PROMPT
Pictures must be left out. Retype exactly the lines from the one containing "Task: Open brandonaiyuk's username link" through the last line of the records below.

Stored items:
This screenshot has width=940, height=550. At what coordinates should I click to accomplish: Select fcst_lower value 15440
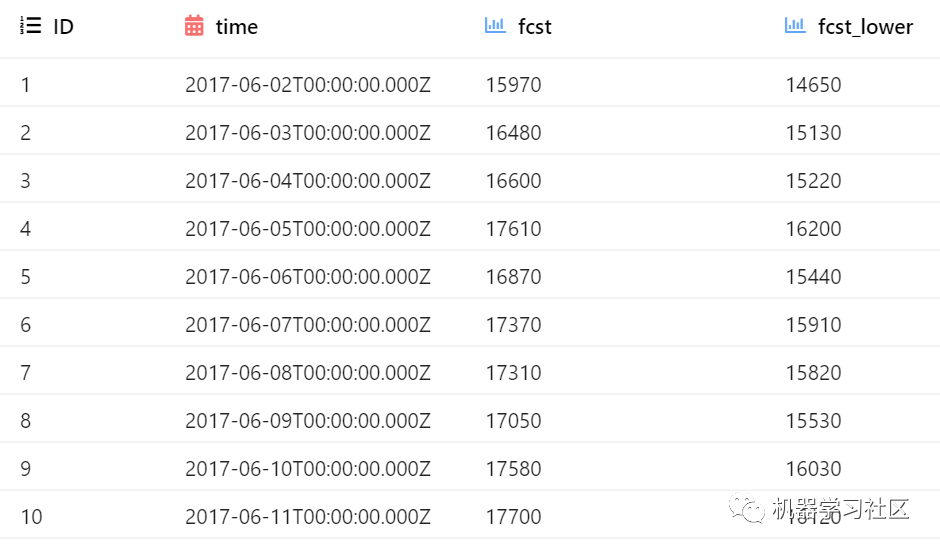(813, 277)

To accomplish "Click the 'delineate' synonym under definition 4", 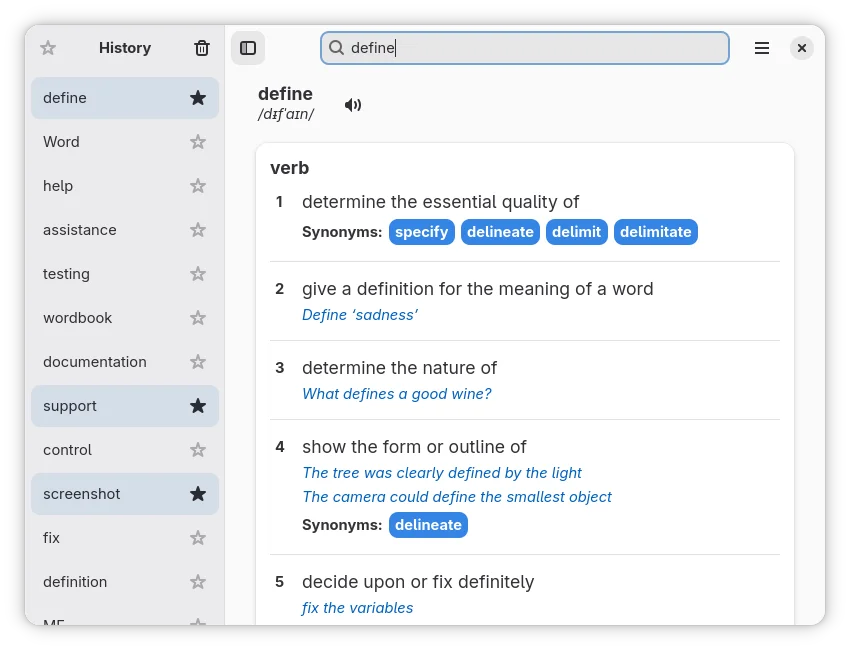I will coord(428,524).
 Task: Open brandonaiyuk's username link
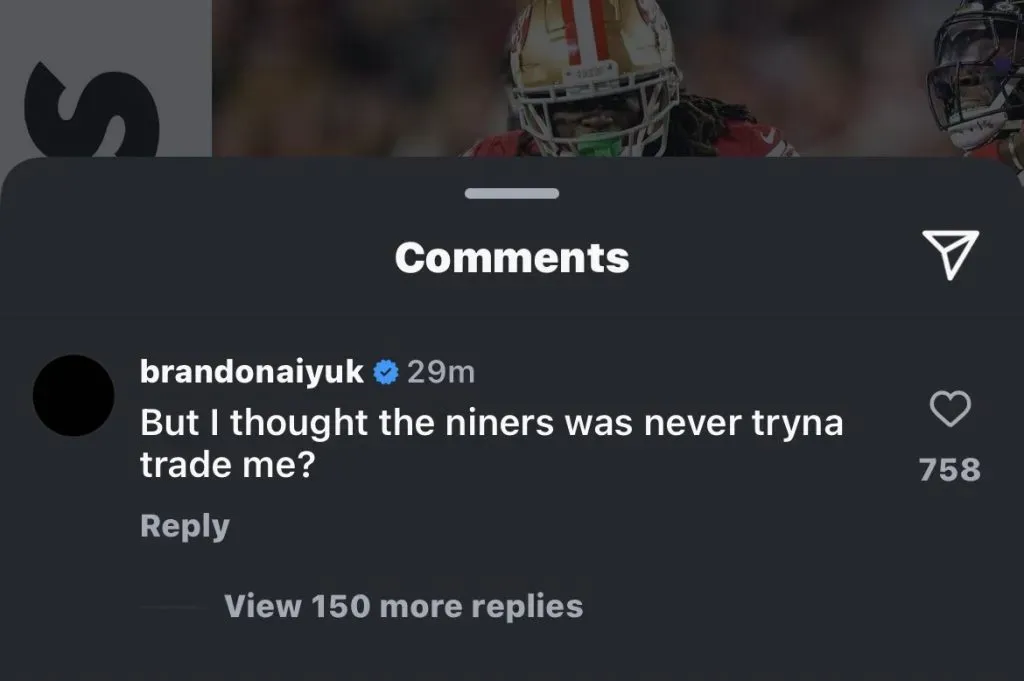252,371
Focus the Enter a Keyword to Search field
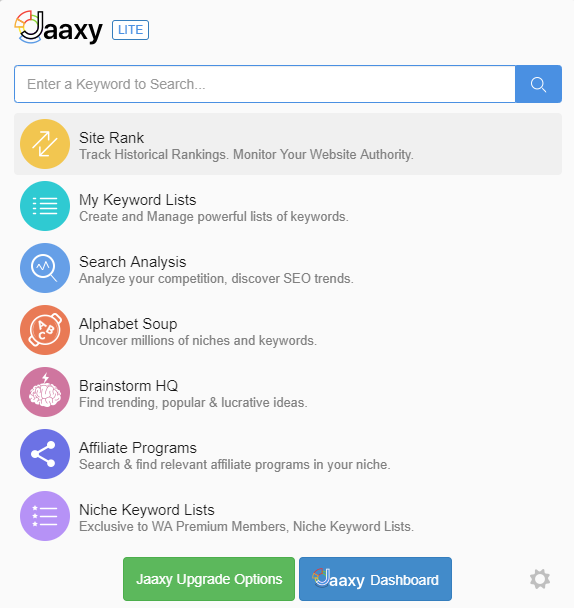This screenshot has width=574, height=608. (265, 84)
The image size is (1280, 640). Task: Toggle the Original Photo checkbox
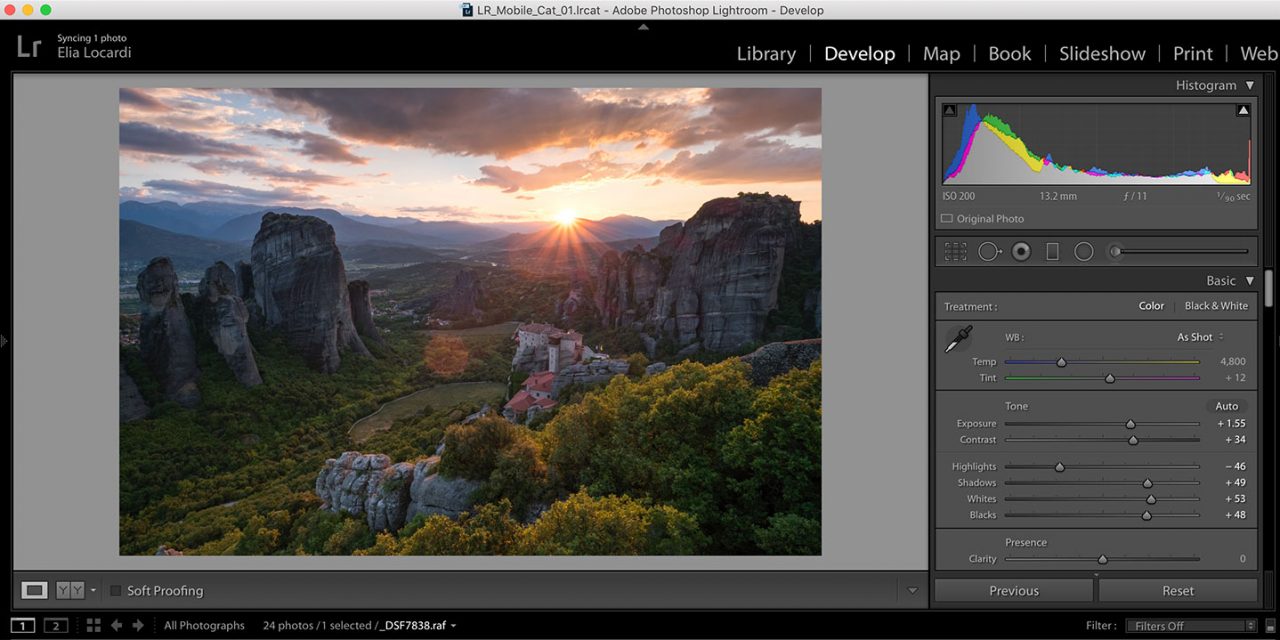[946, 219]
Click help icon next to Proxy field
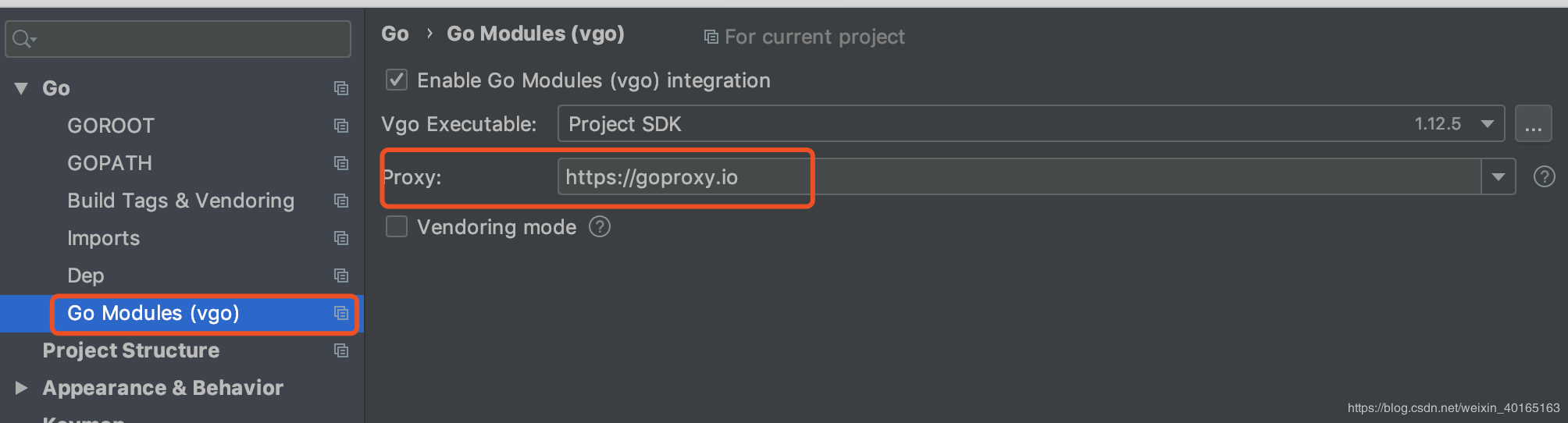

EXERCISE OUTPUT
 Task: Open brandonaiyuk's username link
252,371
Focus the Enter a Keyword to Search field
This screenshot has width=574, height=608. (265, 84)
The image size is (1280, 640). Task: Toggle the Original Photo checkbox
[946, 219]
Click help icon next to Proxy field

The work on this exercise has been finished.